### TEXT SHOWN
┏━━

If Only I Could Turn Back Time

This particular story of regret was summoned into mind again when I met a dog, who became instantly close to me and who looks so much like my late, first best friend, on the mountain trails of Mt. Manalmon in Bulacan province last 12 February 2012.

Twenty years ago, I was this young and naive boy. I did awful things to animals, particularly the frogs. These frogs brought out one of the the worst things of my childhood because of what I did to them. I toyed them; I maltreated them. Until I learned from my grade school science teacher about their role in balancing the ecosystem, not to mention protecting us from the lurking perils of dengue fever. Since then, I made a vow to make up for all the horrendous things I did to those helpful creatures. I refrained from putting big stones into their holes. I started educating my playmates on their positive impacts to the environment. I began appreciating the beautiful music they make after a long, heavy rain and, above all, I defended these frogs to my playmates who refused to stop toying them.

If there’s  one person who knows about my love to animals, it would be my uncle–not my father–and whose house was just standing right next to ours. My father’s obliviousness on the term animal love doesn’t bate my love and respect for him though. It’s just not in his vocabulary.

Days passed by so quickly unnoticed. Skitter, my best friend, had grown bigger than expected for just months of being with me, with the whole family. I fulfilled my responsibilities as best friend to her and vice versa. Skitter never failed to greet me each time I woke up in the morning and every time I came home from school. She never touched any food on the table unless served to her mouth. She never forgot to go outside the house to answer the calls of nature. She never missed to bring a smile on my face especially after periodic examination days. These are just a few of the many things she did for me, for us. Everyone in the family was nice to her because it’s been quite a while since there was “a man’s best friend” in our home.

Summertime rolled in and Skitter and I couldn’t be happier because of one thing: I’d be spending two straight months with her. The thought of being able to bring her to the green fields to play and to the river to bathe together everyday if possible is just a piece of the many exciting things that may happen in our first summer together.

A couple of weeks after, my elder brother, Tom, who was studying in Manila, went home to spend his summer vacation with us. It was, of course, something to be convivial about too considering that he’s been away for some time.

Things went pretty fine. Tom helped me take care of Skitter; we also got busy catching up the lost times.

Like every story, this joyful summer came to an end. Tom and I had to go back to school just like the rest of our siblings, and I had to limit my time in seeing Skitter again. I thought it will end plain and simple as that, but it didn’t.

┗━━

### PROMPT 1
Answer these questions using the story about Skitter above, one line per answer, marked like the questions:
(a) On which mountain and on what date did the writer meet the dog that resembles Skitter?
(b) Which two benefits of frogs did the grade school science teacher explain?
(c) Where was Tom studying?
### PROMPT 2
For each statement, say yes or no according to the story about Skitter above, and quote the words that decide it.
(a) The writer's father is the person who best knows about the writer's love of animals.
(b) Skitter would take food from the table by herself.
(c) Tom helped look after Skitter during the summer.
### PROMPT 3
Write a continuation of the story about Skitter, starting after its final sentence.

### EXTRACTED RECORDS
┏━━

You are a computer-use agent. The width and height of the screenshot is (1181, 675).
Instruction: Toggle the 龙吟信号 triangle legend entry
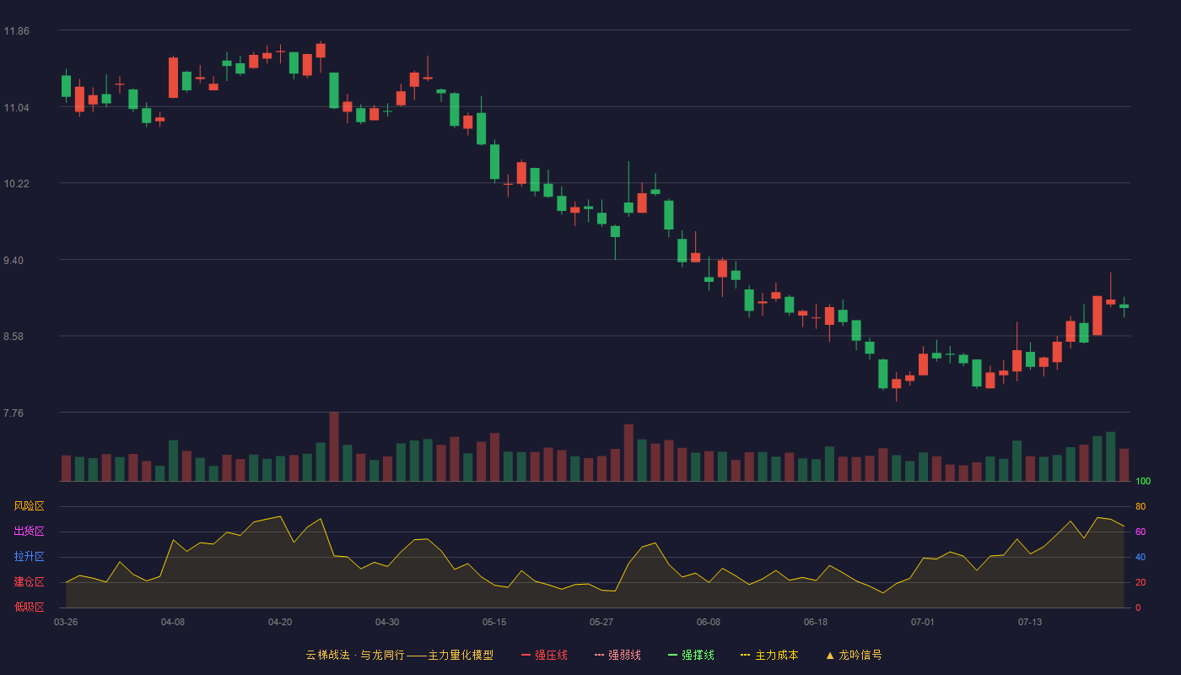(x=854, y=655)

┗━━
┏━━

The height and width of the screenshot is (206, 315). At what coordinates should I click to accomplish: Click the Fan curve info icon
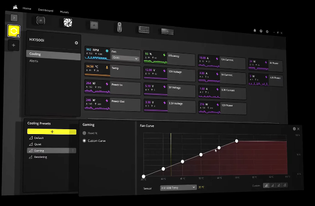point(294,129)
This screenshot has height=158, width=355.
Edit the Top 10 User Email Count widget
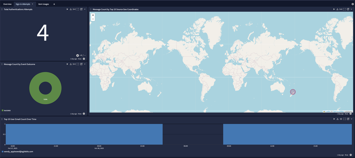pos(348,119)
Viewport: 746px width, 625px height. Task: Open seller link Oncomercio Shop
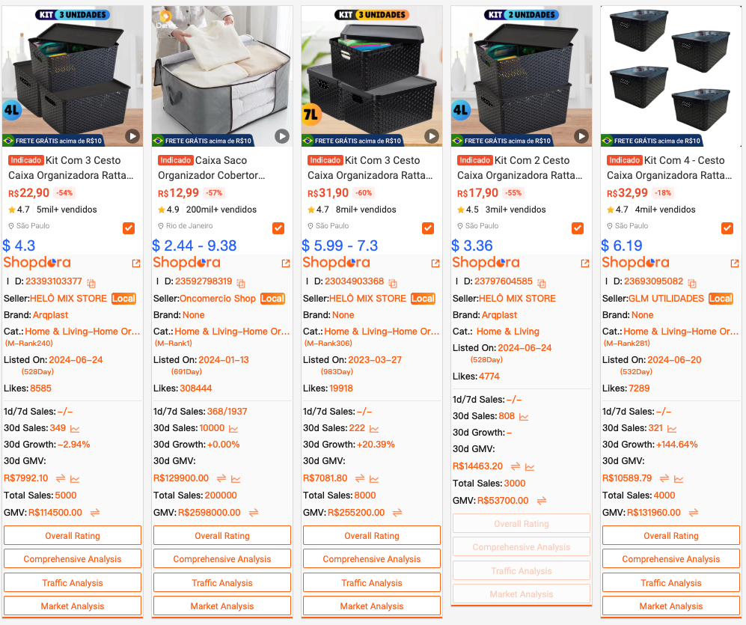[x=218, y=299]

┗━━

### EXPECTED OUTPUT 1
(a) Mt. Manalmon in Bulacan province, on 12 February 2012.
(b) Their role in balancing the ecosystem and in protecting people from dengue fever.
(c) In Manila.

### EXPECTED OUTPUT 2
(a) No: "it would be my uncle–not my father"
(b) No: "She never touched any food on the table unless served to her mouth."
(c) Yes: "Tom helped me take care of Skitter"

### EXPECTED OUTPUT 3
A day before Tom went back to the metropolis, I got trapped in a situation I had never imagined would cause one of my biggest regrets. It was eight in the morning that day when my father approached me, while I was reading one of the books I borrowed from the public library, and directly said, “I already sold Skitter for three hundred and fifty pesos. The money is with me now. I’m sorry.” My ears suddenly passed into coldness upon hearing those words. The sorry word didn’t bring any sense to me. I wanted to scream but no words came out. I wanted to pulverize the person standing in front but my feet turned numbed as my heart was pounding hard. Then he continued like that wasn’t enough, “The buyer will be here in an hour so please tie her up before he comes. Listen, I know how you feel.” I immediately replied in my mind, “NO YOU DON’T!“, but I was so verbally paralyzed. Finally, he explained, “The truth is, I was just forced to do that because Tom’s vacation here wasn’t approved by your aunt; therefore, producing money for his return trip is my responsibility now. You know how much I’m earning from driving. It’s not enough to send your brother back to Manila.” That explanation, however, didn’t make sense either.  After he looked at my somewhat indescribable reaction for a few minutes, he left for work.

What happened next is something that still pains me much each time I remember it…I turned her in to the buyer because I didn’t have the balls to refuse. I should–for Tom’s sake. I also killed her–indirectly. It was made clear that she was to be butchered for pulutan (Filipino term for a snack accompanied with liquor) on the buyer’s birthday.

Up to this day, I regret that part of my growing up years. In fact, I am still wishing I could turn back time to make things right. On the contrary, I can’t and the things I did can’t be undone so I had to just live with it. To live with the memories of Skitter whom I consider as someone. Someone who taught me the essence of blissfulness, of responsibility at a young age. This way, I’m always reminded that animals are as important as humans in the end.

“Regret for the things we did can be tempered by time; it is regret for the things we did not do that is inconsolable” (Sydney J. Harris).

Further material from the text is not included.